Senators will no doubt be aware of the questioning of people within the health sector, including members of local health committees, of the need to have such committees in the present circumstances. The focus of attention is centred on the statutory relationship between such committees and the relevant health board. The relationship is advisory, a health board are required merely to consider any advice tendered by a committee. They are not obliged to act on the advice so rendered. The provision of health and personal social services to the population and the functioning of the health board in an equitable manner remains the statutory responsibility of the health board.
The establishment of the health board structure in 1970 involved a radical change from the old health poverty system. Health boards became responsible for services in a number of counties. In those circumstances it was clear that initially there was a need for an advisory  input to the boards at county level; hence the local health committees were set up to provide that more localised knowledge. However, after 17 years, in which the boards have become well established and the services provided for the functional areas have become more cohesive, the need for local health committees must be questioned.
Another factor which must be taken into account is the cost of administering the local health committess. This cost involves not just expenses paid to members but also the substantial cost to health board managements in servicing them.
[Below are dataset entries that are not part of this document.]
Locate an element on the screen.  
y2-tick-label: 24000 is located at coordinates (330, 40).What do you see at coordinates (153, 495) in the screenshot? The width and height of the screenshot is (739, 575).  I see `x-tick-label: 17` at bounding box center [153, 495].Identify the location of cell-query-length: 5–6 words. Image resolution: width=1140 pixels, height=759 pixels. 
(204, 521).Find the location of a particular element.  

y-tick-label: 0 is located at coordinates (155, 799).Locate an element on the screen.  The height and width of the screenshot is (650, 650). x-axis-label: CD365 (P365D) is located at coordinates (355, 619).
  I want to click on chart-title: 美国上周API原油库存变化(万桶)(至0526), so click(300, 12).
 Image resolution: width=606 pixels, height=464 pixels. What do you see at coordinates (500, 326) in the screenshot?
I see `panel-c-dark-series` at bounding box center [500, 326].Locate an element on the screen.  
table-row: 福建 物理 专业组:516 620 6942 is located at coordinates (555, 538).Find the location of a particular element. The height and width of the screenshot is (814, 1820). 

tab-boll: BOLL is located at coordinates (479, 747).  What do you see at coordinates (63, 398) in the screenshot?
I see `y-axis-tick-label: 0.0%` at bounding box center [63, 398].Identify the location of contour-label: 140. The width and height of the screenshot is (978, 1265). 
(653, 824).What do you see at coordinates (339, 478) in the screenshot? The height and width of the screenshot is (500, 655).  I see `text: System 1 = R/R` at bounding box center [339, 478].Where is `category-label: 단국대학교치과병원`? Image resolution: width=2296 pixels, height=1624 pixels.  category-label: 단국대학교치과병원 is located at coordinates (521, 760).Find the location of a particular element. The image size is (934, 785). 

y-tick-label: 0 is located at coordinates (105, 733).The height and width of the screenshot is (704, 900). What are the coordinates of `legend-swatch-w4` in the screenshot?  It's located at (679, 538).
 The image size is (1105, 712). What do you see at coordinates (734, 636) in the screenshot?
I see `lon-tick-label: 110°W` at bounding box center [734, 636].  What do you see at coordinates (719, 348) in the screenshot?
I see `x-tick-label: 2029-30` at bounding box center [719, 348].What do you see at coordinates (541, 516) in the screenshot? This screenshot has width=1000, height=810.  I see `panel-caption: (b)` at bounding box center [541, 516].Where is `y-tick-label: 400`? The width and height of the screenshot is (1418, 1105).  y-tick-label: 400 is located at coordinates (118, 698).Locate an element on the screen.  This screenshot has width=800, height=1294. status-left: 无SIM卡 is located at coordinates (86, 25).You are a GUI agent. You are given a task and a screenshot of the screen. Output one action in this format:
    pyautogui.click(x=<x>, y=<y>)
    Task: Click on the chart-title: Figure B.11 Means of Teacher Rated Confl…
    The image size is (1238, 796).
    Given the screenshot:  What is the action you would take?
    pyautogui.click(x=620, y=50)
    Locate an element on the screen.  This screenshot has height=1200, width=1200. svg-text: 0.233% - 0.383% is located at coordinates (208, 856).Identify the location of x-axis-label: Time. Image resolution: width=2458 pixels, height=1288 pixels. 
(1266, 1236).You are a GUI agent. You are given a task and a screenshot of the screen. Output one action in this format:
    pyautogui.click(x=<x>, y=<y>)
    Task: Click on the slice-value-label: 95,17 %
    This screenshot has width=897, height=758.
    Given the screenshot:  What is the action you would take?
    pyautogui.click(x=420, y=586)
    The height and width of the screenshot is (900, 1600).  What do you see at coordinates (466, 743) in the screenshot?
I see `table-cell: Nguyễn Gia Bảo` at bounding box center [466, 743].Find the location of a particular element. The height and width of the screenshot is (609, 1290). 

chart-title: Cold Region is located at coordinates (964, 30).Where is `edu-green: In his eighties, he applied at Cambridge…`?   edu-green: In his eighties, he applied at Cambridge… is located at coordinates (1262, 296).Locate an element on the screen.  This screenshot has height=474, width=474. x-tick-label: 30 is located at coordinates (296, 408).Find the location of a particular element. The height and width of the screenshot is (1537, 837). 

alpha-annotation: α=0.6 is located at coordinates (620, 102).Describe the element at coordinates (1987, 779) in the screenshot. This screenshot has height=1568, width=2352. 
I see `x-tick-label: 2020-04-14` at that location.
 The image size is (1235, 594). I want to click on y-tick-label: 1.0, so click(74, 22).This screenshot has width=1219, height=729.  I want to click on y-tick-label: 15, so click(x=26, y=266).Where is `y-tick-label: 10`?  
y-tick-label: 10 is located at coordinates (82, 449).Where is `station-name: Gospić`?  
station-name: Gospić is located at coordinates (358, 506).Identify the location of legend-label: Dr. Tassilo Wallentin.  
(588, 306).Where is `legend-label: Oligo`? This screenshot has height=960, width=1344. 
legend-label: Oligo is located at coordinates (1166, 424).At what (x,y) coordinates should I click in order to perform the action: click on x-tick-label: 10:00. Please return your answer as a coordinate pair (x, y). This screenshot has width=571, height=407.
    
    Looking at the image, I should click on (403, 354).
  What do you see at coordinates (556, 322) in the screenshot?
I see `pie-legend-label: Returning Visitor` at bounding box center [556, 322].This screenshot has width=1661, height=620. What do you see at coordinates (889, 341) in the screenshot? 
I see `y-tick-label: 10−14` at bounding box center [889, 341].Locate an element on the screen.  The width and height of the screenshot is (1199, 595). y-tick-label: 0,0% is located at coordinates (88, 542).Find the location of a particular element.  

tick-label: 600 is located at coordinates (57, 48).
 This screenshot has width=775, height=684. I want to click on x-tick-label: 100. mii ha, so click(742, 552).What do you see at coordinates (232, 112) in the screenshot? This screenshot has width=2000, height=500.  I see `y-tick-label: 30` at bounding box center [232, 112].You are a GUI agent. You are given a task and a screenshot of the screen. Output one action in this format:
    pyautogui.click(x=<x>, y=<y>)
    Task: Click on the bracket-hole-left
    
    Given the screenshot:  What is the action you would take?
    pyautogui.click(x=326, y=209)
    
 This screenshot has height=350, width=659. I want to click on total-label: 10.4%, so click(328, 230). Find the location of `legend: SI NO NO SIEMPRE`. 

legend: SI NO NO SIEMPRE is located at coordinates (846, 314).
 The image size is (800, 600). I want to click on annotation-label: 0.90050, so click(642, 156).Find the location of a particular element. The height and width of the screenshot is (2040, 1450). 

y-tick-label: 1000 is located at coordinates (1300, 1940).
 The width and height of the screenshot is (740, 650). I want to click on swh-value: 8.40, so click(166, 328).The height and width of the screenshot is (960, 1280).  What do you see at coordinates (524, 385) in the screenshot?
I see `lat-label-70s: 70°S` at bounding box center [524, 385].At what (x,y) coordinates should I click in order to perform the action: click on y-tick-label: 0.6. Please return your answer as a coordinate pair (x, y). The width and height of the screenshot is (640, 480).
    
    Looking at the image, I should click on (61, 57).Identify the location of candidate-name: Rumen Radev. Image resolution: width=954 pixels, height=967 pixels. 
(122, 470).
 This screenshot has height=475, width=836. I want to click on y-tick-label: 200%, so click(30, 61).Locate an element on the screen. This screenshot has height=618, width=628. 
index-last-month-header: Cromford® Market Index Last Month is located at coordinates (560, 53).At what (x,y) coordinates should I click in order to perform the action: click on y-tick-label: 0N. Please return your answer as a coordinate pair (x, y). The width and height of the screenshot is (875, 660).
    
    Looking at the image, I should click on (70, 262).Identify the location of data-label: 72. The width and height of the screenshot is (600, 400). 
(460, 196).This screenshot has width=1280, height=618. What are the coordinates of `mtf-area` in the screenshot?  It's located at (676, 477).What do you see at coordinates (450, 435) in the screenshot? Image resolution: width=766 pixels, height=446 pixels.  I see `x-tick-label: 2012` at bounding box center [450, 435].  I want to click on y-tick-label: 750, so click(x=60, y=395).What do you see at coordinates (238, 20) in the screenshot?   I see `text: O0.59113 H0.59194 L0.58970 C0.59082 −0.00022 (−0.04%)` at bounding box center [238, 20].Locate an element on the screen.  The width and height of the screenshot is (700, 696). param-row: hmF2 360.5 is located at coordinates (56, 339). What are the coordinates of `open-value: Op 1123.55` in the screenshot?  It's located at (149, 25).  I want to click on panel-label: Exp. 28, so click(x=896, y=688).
At this time of financial restraint it is necessary to assess all aspects of health expenditure and in such an assessment the continuation of the committees must be queried. The resources that are saved will be applied to priority activities within each health board.
The Government have decided that arrangements should be made as soon as possible for the abolition of local health committees. I fully subscribe to the widely held view that there is a need for the involvement of the local community in the direction and the shape of the health services provied within a health board area generally and at local level specifically. The important position of local authority members, who by statute are in a majority on health boards, must be stressed in focusing on the planning and delivery of services within a board's functional area. While Senator O'Shea expressed concern that the input of local authority members would be diminished, it is important to recognise that local authority members, by law, make up the majority on each health board and, therefore, will continue to have the opportunity at health board level to make their input on behalf of their own particular county.
Senators will be aware of my recent initiatives in the area of health promotion which are now central to the improvement of community health. In that context I am considering the most effective arrangements or structures necessary to involve the local community in the positive promotion of good health within the  local community and throughout the country. The limited remit of local health committees and the current direction of community involvement in health requires a change in direction for a more effective co-ordination of effort. I am sure Senators will agree that the measures I have proposed are positive and necessary and will address current health policy developments in the interests of all.